* **Dataset content**:

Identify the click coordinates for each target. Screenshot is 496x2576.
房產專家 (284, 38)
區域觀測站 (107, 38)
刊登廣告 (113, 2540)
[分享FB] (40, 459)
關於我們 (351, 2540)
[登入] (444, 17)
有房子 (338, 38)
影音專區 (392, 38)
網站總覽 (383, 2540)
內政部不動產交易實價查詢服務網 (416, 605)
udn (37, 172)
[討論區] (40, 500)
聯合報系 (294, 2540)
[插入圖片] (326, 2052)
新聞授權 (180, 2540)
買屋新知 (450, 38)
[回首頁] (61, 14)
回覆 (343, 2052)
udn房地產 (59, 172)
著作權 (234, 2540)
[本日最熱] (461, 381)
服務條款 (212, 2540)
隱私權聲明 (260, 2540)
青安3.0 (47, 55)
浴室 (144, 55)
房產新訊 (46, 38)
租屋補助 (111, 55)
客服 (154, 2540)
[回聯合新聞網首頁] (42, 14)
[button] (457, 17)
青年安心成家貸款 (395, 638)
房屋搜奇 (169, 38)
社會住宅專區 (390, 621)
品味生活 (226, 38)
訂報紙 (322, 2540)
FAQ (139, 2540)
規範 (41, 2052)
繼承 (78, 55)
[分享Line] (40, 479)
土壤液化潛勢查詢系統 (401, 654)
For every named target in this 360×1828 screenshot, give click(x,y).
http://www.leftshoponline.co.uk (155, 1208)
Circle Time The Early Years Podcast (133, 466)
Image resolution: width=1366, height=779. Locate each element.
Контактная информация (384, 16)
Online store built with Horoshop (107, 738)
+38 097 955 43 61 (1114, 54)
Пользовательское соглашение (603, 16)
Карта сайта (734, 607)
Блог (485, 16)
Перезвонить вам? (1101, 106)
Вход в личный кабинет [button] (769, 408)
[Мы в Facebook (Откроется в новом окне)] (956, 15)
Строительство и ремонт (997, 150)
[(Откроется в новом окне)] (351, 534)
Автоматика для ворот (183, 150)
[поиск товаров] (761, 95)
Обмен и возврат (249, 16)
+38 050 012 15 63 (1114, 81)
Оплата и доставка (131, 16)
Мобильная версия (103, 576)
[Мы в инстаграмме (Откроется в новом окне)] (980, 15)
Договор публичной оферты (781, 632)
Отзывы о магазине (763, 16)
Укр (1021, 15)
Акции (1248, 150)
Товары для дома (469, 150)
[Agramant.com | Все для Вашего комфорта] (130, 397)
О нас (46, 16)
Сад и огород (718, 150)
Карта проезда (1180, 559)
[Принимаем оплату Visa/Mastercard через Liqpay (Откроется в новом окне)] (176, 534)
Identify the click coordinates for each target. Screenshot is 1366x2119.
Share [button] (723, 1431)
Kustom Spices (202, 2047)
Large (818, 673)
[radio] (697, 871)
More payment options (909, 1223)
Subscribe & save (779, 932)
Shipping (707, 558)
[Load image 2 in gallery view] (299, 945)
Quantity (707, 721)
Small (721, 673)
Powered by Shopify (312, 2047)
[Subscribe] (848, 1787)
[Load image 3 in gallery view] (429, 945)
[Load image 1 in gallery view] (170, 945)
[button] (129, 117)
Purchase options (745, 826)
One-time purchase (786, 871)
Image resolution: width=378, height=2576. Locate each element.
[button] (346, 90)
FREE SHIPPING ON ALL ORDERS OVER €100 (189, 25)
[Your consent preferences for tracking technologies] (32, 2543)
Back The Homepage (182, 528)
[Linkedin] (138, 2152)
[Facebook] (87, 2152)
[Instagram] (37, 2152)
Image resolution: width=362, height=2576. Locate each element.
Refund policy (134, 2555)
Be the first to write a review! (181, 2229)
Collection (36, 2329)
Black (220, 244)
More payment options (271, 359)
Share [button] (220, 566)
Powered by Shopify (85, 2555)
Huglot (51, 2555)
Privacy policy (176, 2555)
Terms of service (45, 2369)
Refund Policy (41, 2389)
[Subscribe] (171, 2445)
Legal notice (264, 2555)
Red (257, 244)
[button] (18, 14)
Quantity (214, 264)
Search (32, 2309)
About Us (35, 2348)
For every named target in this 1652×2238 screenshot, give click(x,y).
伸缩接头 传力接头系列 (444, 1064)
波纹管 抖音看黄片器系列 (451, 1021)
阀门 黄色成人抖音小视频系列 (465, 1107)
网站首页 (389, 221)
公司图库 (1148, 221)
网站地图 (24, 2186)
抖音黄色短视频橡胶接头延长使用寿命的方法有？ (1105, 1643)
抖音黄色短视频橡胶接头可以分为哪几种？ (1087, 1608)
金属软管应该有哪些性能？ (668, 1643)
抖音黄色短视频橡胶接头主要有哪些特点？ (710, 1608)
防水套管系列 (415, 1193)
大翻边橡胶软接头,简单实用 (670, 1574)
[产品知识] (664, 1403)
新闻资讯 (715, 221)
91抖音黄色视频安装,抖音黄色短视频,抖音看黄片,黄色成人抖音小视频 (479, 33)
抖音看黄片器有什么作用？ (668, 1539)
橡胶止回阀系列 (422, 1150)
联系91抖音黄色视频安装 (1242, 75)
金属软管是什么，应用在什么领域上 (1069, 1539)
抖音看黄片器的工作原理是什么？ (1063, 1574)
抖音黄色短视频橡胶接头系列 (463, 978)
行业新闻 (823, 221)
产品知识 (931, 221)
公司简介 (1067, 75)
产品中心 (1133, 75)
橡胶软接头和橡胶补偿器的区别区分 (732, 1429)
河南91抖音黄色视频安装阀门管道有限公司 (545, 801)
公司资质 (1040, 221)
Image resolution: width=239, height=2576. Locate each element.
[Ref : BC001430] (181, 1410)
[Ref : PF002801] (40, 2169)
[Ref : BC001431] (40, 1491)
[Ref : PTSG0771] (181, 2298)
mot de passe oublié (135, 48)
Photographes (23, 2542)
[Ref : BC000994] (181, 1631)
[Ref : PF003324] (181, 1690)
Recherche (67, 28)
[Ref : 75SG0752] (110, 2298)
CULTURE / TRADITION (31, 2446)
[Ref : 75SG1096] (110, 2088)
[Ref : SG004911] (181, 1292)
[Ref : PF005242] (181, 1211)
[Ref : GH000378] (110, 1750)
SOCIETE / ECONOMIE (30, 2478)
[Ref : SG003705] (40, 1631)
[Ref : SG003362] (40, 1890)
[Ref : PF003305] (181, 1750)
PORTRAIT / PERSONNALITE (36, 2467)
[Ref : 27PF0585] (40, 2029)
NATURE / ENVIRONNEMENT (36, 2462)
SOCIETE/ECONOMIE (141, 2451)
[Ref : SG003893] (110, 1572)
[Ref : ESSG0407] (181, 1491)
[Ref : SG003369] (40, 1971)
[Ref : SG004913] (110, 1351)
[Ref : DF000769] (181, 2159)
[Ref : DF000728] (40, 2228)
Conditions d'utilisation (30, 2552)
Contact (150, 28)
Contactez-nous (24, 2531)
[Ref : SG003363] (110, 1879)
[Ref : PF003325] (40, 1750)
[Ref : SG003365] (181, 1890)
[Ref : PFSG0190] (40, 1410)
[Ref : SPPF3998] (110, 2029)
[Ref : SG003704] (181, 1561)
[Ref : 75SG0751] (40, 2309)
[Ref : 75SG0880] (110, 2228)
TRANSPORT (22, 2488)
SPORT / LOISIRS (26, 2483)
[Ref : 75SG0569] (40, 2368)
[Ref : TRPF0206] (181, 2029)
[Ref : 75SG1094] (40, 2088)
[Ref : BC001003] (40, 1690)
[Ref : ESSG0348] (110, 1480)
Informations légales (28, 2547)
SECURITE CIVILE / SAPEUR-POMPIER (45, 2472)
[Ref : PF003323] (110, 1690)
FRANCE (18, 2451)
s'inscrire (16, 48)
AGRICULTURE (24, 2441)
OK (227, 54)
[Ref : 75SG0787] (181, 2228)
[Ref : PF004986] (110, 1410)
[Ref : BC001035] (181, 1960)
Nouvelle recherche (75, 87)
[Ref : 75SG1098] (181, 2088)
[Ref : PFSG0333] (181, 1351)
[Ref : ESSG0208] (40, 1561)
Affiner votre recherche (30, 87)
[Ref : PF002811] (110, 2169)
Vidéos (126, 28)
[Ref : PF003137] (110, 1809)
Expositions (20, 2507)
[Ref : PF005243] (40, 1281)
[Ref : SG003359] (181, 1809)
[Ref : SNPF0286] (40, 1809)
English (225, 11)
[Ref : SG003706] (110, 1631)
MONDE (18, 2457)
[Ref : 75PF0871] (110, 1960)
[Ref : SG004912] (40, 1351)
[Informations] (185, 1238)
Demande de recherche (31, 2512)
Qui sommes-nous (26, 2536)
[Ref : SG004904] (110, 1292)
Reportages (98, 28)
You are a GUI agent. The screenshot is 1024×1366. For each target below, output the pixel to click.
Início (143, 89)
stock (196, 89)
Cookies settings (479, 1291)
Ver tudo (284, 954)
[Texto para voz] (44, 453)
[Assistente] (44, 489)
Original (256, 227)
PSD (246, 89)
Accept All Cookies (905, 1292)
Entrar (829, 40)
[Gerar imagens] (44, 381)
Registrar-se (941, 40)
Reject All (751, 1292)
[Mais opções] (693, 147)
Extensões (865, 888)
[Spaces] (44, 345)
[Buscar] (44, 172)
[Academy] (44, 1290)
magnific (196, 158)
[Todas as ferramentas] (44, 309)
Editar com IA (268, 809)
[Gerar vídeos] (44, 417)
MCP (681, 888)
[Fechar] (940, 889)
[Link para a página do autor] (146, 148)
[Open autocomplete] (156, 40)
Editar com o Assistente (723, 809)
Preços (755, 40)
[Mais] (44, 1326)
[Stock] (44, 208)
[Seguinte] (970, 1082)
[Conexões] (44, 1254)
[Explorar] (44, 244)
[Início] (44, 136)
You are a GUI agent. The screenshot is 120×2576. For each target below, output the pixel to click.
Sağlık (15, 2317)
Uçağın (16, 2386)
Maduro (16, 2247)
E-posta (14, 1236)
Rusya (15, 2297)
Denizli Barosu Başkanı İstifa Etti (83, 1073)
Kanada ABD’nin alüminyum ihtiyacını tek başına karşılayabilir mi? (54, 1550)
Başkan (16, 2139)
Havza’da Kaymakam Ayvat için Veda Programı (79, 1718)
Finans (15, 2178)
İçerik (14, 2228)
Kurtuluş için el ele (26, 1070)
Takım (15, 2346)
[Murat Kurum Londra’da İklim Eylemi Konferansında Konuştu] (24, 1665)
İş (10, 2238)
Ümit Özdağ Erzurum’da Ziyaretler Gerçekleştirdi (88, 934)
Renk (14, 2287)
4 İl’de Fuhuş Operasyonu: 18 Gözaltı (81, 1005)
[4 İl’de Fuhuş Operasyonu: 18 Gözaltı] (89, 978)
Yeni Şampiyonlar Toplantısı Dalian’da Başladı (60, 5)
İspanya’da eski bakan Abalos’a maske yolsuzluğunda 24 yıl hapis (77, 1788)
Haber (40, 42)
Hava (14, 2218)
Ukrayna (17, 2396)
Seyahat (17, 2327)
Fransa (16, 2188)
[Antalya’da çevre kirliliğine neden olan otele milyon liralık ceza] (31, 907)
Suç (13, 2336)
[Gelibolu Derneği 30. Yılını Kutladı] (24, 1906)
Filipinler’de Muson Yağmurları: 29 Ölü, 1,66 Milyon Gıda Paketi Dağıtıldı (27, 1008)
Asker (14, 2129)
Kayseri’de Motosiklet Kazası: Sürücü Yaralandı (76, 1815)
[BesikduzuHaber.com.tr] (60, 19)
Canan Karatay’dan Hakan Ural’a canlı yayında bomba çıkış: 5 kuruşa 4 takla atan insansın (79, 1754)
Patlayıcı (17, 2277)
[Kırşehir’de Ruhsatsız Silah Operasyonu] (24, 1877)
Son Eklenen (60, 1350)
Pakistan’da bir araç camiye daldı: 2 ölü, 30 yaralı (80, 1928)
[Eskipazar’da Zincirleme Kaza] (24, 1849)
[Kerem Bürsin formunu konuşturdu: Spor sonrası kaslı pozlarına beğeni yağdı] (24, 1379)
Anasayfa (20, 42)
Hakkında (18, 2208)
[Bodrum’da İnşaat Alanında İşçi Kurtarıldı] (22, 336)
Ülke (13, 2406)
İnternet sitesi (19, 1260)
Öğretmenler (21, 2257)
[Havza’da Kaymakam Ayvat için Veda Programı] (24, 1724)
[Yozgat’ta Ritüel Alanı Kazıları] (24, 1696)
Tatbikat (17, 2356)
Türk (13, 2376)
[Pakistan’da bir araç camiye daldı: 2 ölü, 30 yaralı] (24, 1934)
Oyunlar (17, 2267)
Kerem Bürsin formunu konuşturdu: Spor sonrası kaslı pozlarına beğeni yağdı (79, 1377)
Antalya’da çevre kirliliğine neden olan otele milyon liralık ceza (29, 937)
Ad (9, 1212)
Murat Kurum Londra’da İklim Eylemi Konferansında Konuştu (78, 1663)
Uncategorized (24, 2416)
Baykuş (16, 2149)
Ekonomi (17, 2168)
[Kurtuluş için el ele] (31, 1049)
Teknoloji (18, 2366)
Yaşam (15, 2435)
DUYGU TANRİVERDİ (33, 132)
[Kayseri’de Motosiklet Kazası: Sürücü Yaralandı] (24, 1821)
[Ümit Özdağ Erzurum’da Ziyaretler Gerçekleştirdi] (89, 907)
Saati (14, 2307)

* **Your instructions**: The answer should consist only of the lines from the one with "[Bodrum’da İnşaat Alanında" to the final line of the records above, retyped word for word.

* **Your response**:
[Bodrum’da İnşaat Alanında İşçi Kurtarıldı] (22, 336)
Ülke (13, 2406)
İnternet sitesi (19, 1260)
Öğretmenler (21, 2257)
[Havza’da Kaymakam Ayvat için Veda Programı] (24, 1724)
[Yozgat’ta Ritüel Alanı Kazıları] (24, 1696)
Tatbikat (17, 2356)
Türk (13, 2376)
[Pakistan’da bir araç camiye daldı: 2 ölü, 30 yaralı] (24, 1934)
Oyunlar (17, 2267)
Kerem Bürsin formunu konuşturdu: Spor sonrası kaslı pozlarına beğeni yağdı (79, 1377)
Antalya’da çevre kirliliğine neden olan otele milyon liralık ceza (29, 937)
Ad (9, 1212)
Murat Kurum Londra’da İklim Eylemi Konferansında Konuştu (78, 1663)
Uncategorized (24, 2416)
Baykuş (16, 2149)
Ekonomi (17, 2168)
[Kurtuluş için el ele] (31, 1049)
Teknoloji (18, 2366)
Yaşam (15, 2435)
DUYGU TANRİVERDİ (33, 132)
[Kayseri’de Motosiklet Kazası: Sürücü Yaralandı] (24, 1821)
[Ümit Özdağ Erzurum’da Ziyaretler Gerçekleştirdi] (89, 907)
Saati (14, 2307)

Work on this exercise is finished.